The thing is, I read a lot of academic research in my studies at UCLA and, honestly, these articles would be very dense and difficult for the average person to sort out. It can be difficult for me! I’m not saying that people aren’t capable of reading them, but many of these academic journals can be hard or unaffordable to access on top of being heavy to read. That being said, I really find myself being in a position of trying to mediate this information as best I can to those following me. I want to take the research information and make it human, make it accessible and understandable for the everyday person and practical in the sense of what it means for their daily life experience. In faith communities, I really want to help articulate how the mental health science and recovery process can coexist with being a person of faith.

I also think that representation matters. Being a black woman and coming from a culture where mental health just isn’t really talked about or can be stigmatized has really been a special endeavor.

Let’s touch on your thoughts about our city – what do you like the most and least?
I will forever stand by the fact that I love, love, love the diversity of our city. I grew up with friends of every nationality, every background, and socioeconomic status and I wouldn’t trade the comprehensive perspective it’s given me about the world for anything.

I love the variety of things we can do here and experiences we can have. You can literally drive to the beach one day and drive up to the mountains the next. Los Angeles is very alive and active. There’s always something to do or some new place to explore and that keeps life exciting. I love traveling and then I get to pause and remember that there’s still so much in my own city that I have yet to experience.

I love the cultural attitude of Los Angeles.
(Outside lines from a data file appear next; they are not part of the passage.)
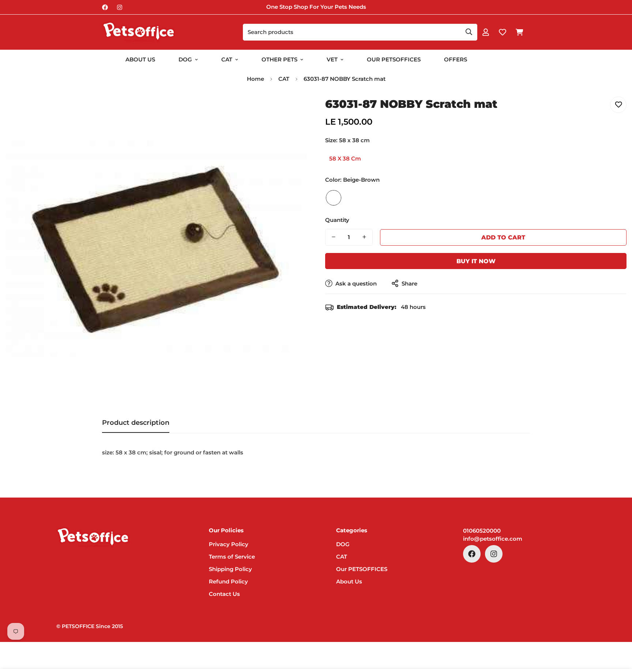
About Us (140, 59)
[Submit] (468, 31)
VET (332, 59)
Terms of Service (232, 556)
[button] (519, 32)
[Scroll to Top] (617, 629)
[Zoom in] (291, 110)
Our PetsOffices (394, 59)
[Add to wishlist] (618, 105)
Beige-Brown (333, 197)
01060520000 (482, 530)
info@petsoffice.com (492, 538)
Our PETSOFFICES (361, 569)
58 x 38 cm (345, 158)
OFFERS (455, 59)
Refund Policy (228, 581)
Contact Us (224, 593)
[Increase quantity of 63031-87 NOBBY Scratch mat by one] (364, 237)
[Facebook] (105, 7)
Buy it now (476, 260)
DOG (185, 59)
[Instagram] (120, 7)
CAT (226, 59)
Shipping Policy (230, 569)
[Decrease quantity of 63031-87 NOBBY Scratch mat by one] (334, 237)
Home (255, 78)
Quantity (337, 219)
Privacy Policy (228, 544)
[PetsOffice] (138, 32)
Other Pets (279, 59)
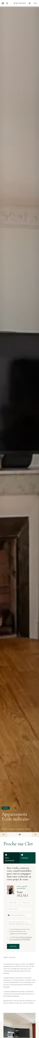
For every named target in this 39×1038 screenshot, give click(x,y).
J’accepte (21, 938)
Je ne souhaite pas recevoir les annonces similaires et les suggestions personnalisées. (19, 931)
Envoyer (13, 946)
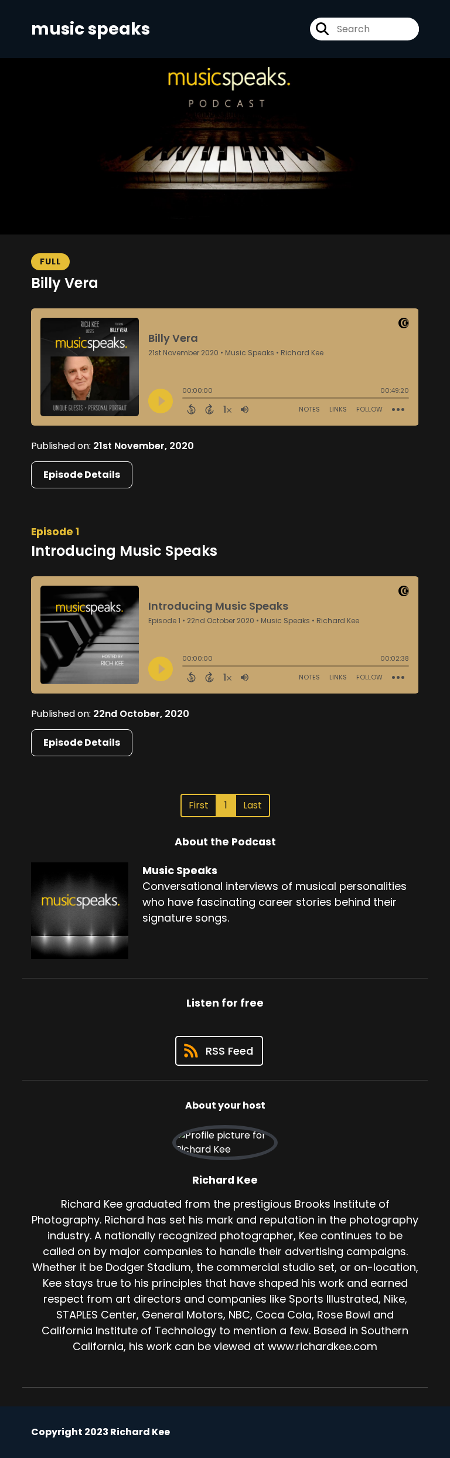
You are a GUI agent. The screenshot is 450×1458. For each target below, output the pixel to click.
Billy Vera (64, 283)
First (199, 805)
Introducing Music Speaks (124, 550)
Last (252, 805)
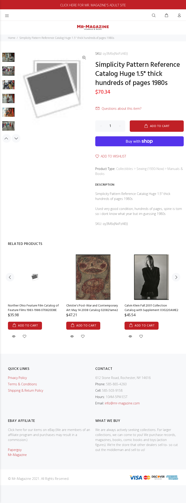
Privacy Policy (17, 378)
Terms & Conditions (22, 384)
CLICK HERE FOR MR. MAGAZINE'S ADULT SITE (93, 5)
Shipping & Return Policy (25, 390)
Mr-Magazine (17, 455)
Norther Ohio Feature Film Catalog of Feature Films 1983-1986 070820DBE (33, 308)
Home (11, 38)
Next (16, 138)
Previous (6, 138)
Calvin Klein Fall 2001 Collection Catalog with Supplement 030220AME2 (151, 308)
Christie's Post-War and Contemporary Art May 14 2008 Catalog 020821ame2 (92, 308)
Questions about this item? (121, 108)
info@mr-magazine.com (122, 403)
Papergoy (15, 450)
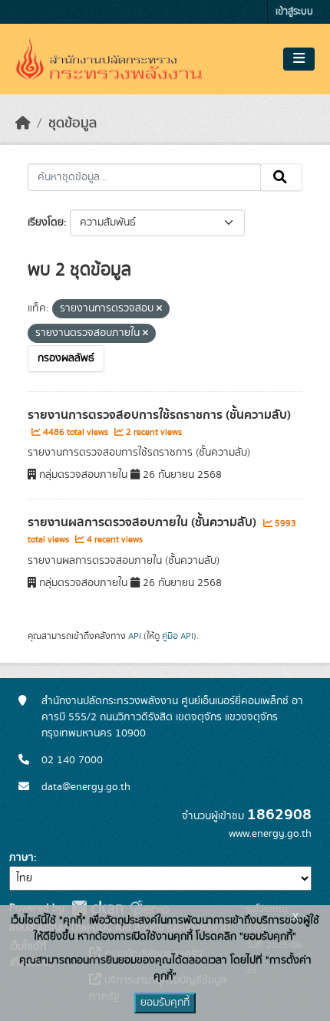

I feel like people here are both very driven and ambitious but also very laid back and casual, very big on prioritizing their health and wellness. I joke that it’s all the beach air that’s gone to our heads, but I love it.

If I could change one thing about our city, it would be what I think most people would say, and that’s the amount of traffic. With all the current self-quarantining, it’s not as bad as usual. But prior, when I was living in the Antelope Valley during school it could take me up to 3 hours in traffic to get to class on time as a commuter. It was pretty painful but you also learn to adjust and throw on a good podcast or audiobook along the way. I finished a lot of audiobooks on my commutes and that was pretty cool.